Though the majority of Townsend’s paintings are narrative in nature, “Blind Carbon Dating” and “Pilgrum” are a pair of spontaneously generated mashups full of witty cartoonish characters—Lil Wayne as a caterpillar grins and says “Beetlejuice, Beetlejuice, Beetlejuice,” while a Darth Vader PEZ dispenser claims “I’m your step-father.”
“There are a lot of pop culture references, and little phrases that I find funny or odd,” says Townsend. “Often in my sketchbook when I'm brainstorming for narrative ideas, I will make ridiculous lists of these types of things on the tip of my tongue. For this series, rather than refining the list into something coherent, I simply ‘painted the list.’”
In addition to being a visual artist, Townsend has been performing music for most of his life. Following several years of touring in the punk rock circuit, he’s made three solo recordings, the most recent of which, Aesop Songs, is a companion piece to a series of paintings that illustrate Aesop’s Fables. Much of his research conducted during graduate school has been an exploration into the crossover between art and music, a seemingly natural extension of his ability to bounce back and forth between practices.

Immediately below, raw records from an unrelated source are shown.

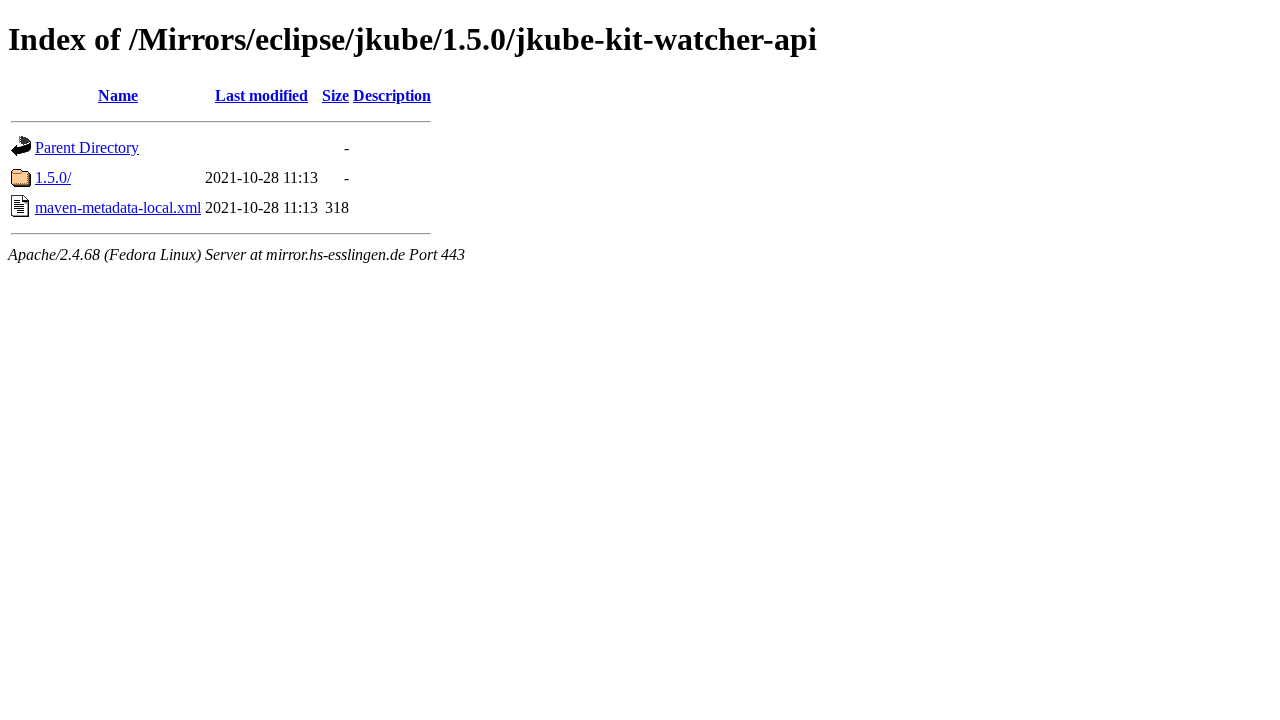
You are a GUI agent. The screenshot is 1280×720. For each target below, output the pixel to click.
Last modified (261, 95)
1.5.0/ (53, 177)
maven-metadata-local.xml (118, 207)
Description (392, 95)
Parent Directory (87, 147)
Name (118, 95)
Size (335, 95)
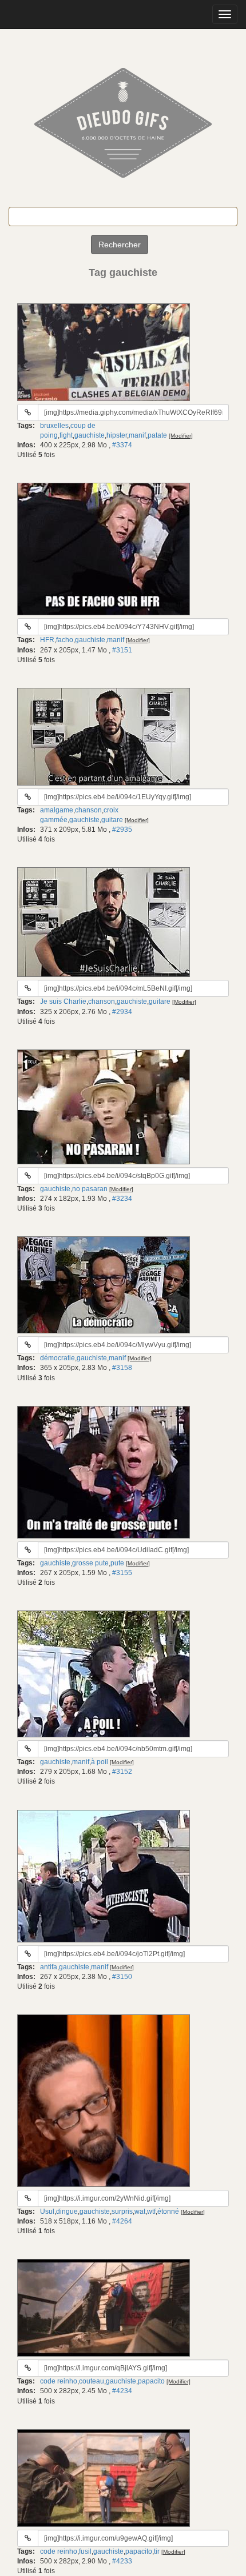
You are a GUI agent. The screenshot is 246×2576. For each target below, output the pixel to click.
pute (117, 1563)
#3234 (122, 1199)
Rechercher (119, 244)
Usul (47, 2212)
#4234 (122, 2391)
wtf (151, 2212)
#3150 (122, 1977)
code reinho (58, 2381)
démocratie (57, 1358)
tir (157, 2551)
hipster (116, 435)
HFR (47, 640)
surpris (122, 2212)
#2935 (122, 830)
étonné (168, 2212)
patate (157, 435)
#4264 (122, 2221)
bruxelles (54, 426)
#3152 (122, 1772)
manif (137, 435)
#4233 (122, 2561)
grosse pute (90, 1563)
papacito (151, 2381)
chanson (88, 810)
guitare (112, 820)
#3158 (122, 1368)
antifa (48, 1967)
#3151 (122, 650)
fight (66, 435)
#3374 (122, 445)
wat (139, 2212)
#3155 (122, 1573)
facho (64, 640)
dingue (67, 2212)
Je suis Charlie (63, 1001)
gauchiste (89, 435)
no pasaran (90, 1189)
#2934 (122, 1012)
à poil (99, 1762)
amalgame (56, 810)
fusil (85, 2551)
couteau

“I tentatively started this project during my undergraduate studies over 10 years ago. At this time, I asked volunteers to listen to a piece of music and respond by making a drawing with crayons—one drawing was done by Ian MacKaye from the band Fugazi,” says Townsend. “During grad school at UGA, I've particularly been building on the work of Paul Klee and Mikalojus Konstantinas Čiurlionis. Through using the program MAX/MSP and midi, I've been able to use my bass guitar as a real-time color controller for my computer monitor. This has been a strategy for directly relating the music I write to the colors I use in my paintings. It's still a pretty basic system at this point, but it's been a really helpful exercise and I plan to develop it much further.”
A reception with Townsend will be held in conjunction with the Juried Exhibition on Thursday, Mar. 24, and his show will remain on view through Saturday, Apr. 30.